• Problem requirements
Quote exactly, and only, the lines of the material below from the line with "You are a GUI" through the line with "FAQ (33, 1270)".
____ Listed records
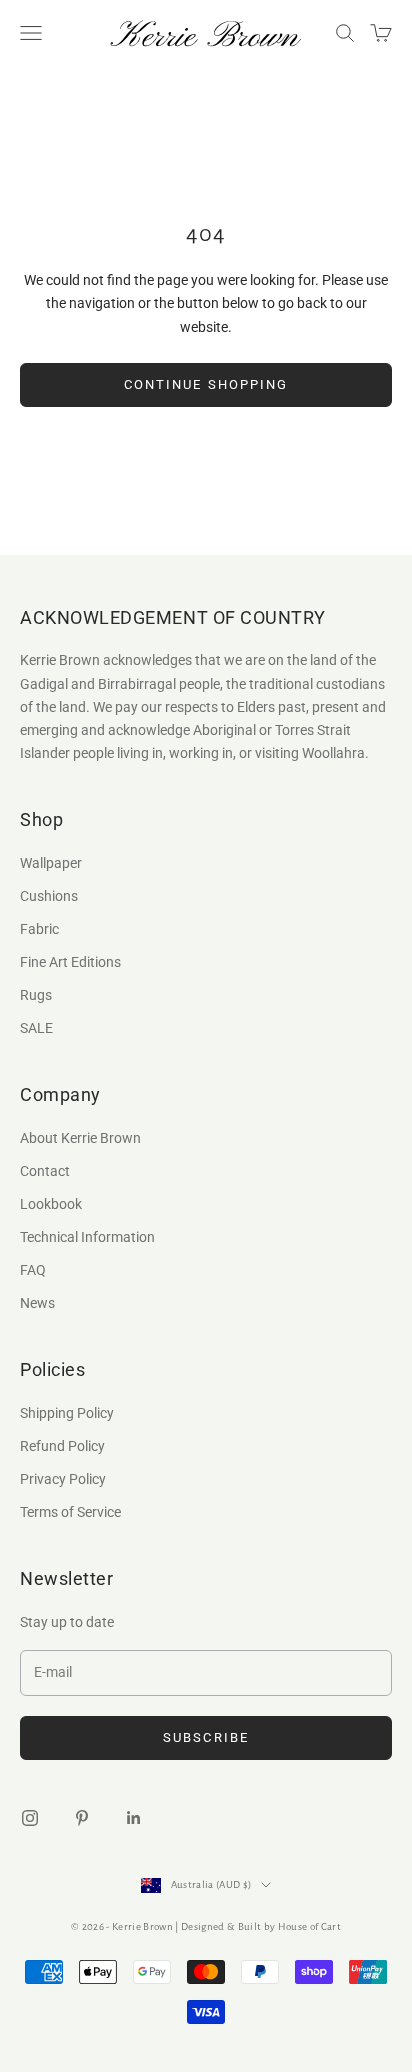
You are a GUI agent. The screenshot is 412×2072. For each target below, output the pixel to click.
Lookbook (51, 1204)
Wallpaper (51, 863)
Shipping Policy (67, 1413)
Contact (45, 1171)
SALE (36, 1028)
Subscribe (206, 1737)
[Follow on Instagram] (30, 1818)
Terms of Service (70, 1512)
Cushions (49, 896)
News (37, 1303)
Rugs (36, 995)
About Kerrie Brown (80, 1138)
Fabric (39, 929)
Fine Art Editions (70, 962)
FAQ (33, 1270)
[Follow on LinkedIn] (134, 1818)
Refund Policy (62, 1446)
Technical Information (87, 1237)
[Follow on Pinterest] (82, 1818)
________
____ Listed records
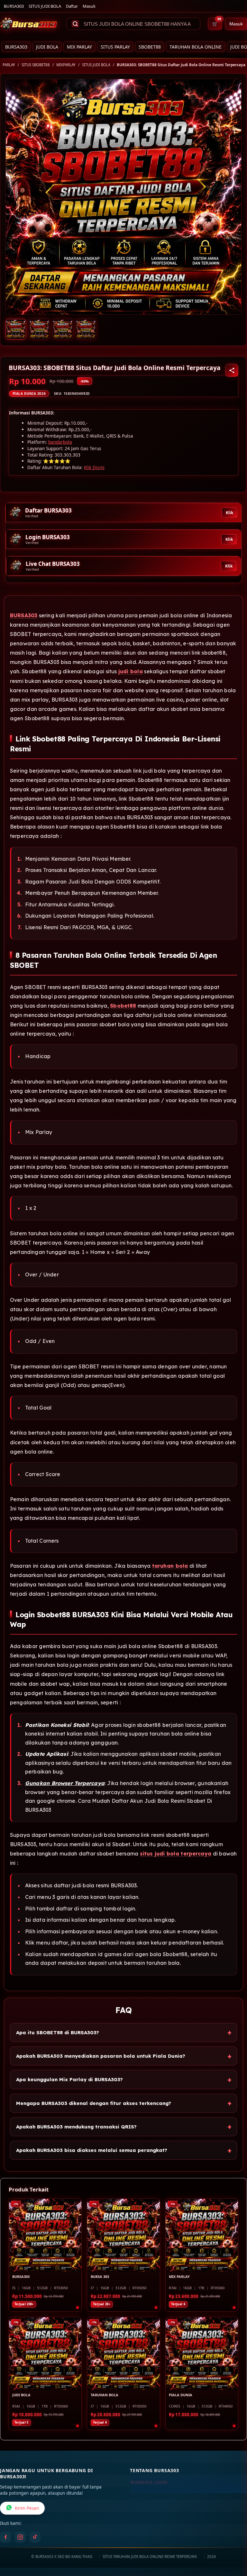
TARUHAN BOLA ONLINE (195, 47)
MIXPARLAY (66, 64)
________
• Response below
You are a GUI agent. The screenshot is 412×2072. For each target below, output the pixel to click.
Lookbook (51, 1204)
Wallpaper (51, 863)
Shipping Policy (67, 1413)
Contact (45, 1171)
SALE (36, 1028)
Subscribe (206, 1737)
[Follow on Instagram] (30, 1818)
Terms of Service (70, 1512)
Cushions (49, 896)
News (37, 1303)
Rugs (36, 995)
About Kerrie Brown (80, 1138)
Fabric (39, 929)
Fine Art Editions (70, 962)
FAQ (33, 1270)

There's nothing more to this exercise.